Il fait un constat lucide sur l’impact néfaste de l’homme sur la planète

Mais c’est avec l’album Bleu Blanc Vert, sorti en 1989, que Jean-Louis Aubert lance véritablement sa carrière solo. En avance sur son temps, il teinte cet album aux couleurs de l’écologie, remplaçant dans son nom le rouge du drapeau français par le vert de l’environnement. Sans être militant, il fait un constat lucide sur l’impact néfaste de l’homme sur la planète et délivre son message de tendresse pour la nature dans plusieurs chansons comme Locataire, Univers ou encore Ils cassent le monde, mise en musique d’un poème de Boris Vian.

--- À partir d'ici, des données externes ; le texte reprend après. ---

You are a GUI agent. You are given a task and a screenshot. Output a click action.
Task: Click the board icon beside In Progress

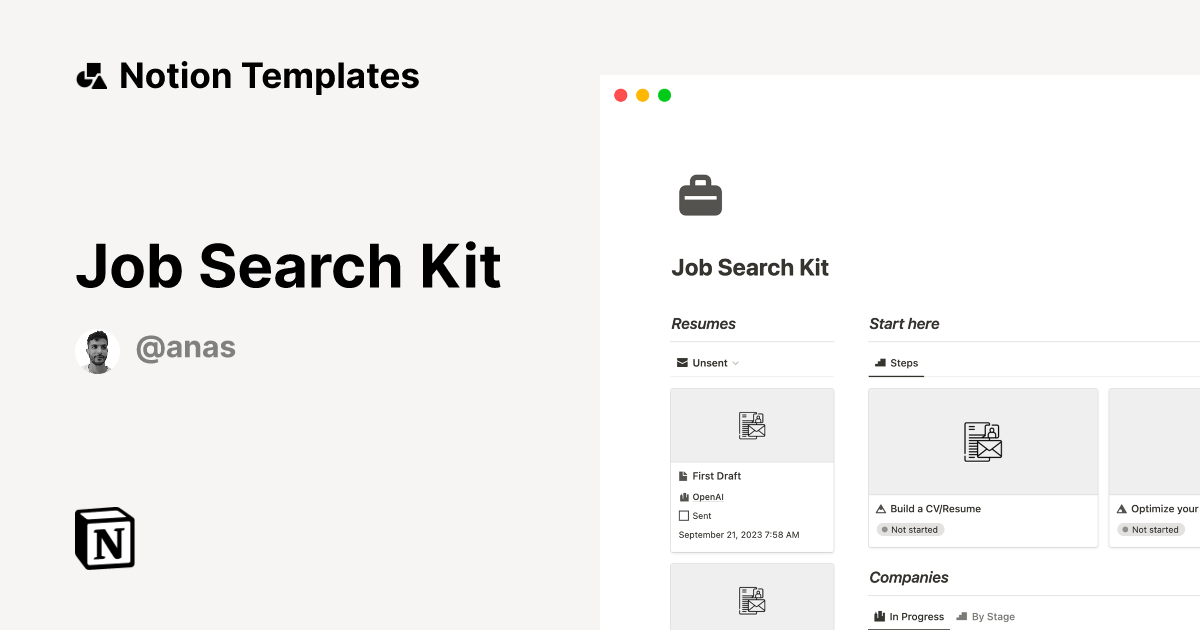(x=879, y=616)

Parfois accompagné d’artistes amis (Paul Personne, Princess Erika), notre homme développe les collaborations et duos, engrangeant succès : Voilà, c’est fini, Il est temps à nouveau, et disques d’or : Plâtre et ciment, Bleu blanc vert, H. Tout le monde connaît Sur la route, balade signée en tandem par Aubert et Raphaël, qui en 2003 et 2004, fait les belles heures des radios/TV. Son autre duo avec Patrick Bruel ? Jean-Louis aura mis 15 ans pour accepter l’invitation de l’acteur ! N’oublions pas Axel Bauer, super copain de Jean-Louis qui découvrit parmi les premiers la maquette du tube Cargo de nuit. Autre interprétation à deux têtes avec Axel : Vivant poème, écrit d’abord pour la chanteuse Barbara, repris sur son album Stockholm en 1997.

Intemporel

Ce qui prime avant tout pour notre rock star hexagonale ? La mélodie ! Ces harmonies sur lesquelles le chant vient se poser, qu’elles se déclinent sous forme de balades poignantes, ou de manifestes temporels à l’humeur contagieuse. En 2012, Aubert fait savoir que son cœur bat doublement à gauche, pendant la campagne de François Hollande, autre ancien élève du lycée Pasteur de Neuilly. Une proximité de nouveau renforcée lors des attentats de Paris en novembre 2015. Alors que Les Insus viennent de mettre en vente les premiers tickets de leur tournée inaugurale. Difficile d’imaginer aujourd’hui ce qu’a pu être le phénomène Téléphone en France! Boums, soirées du Club Med, festivals de musique, émissions TV du premier septennat de François Mitterrand. Les titres de ce groupe sont omniprésents.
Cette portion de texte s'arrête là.